What is needed:
Your answer must be the records below, reproduced exactly.

Given records:
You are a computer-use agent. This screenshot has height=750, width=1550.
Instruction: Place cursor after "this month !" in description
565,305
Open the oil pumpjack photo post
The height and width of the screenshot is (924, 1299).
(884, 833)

Solved problem:
You are a computer-use agent. This screenshot has height=750, width=1550.
Instruction: Place cursor after "this month !" in description
565,305
Open the oil pumpjack photo post
The height and width of the screenshot is (924, 1299).
(884, 833)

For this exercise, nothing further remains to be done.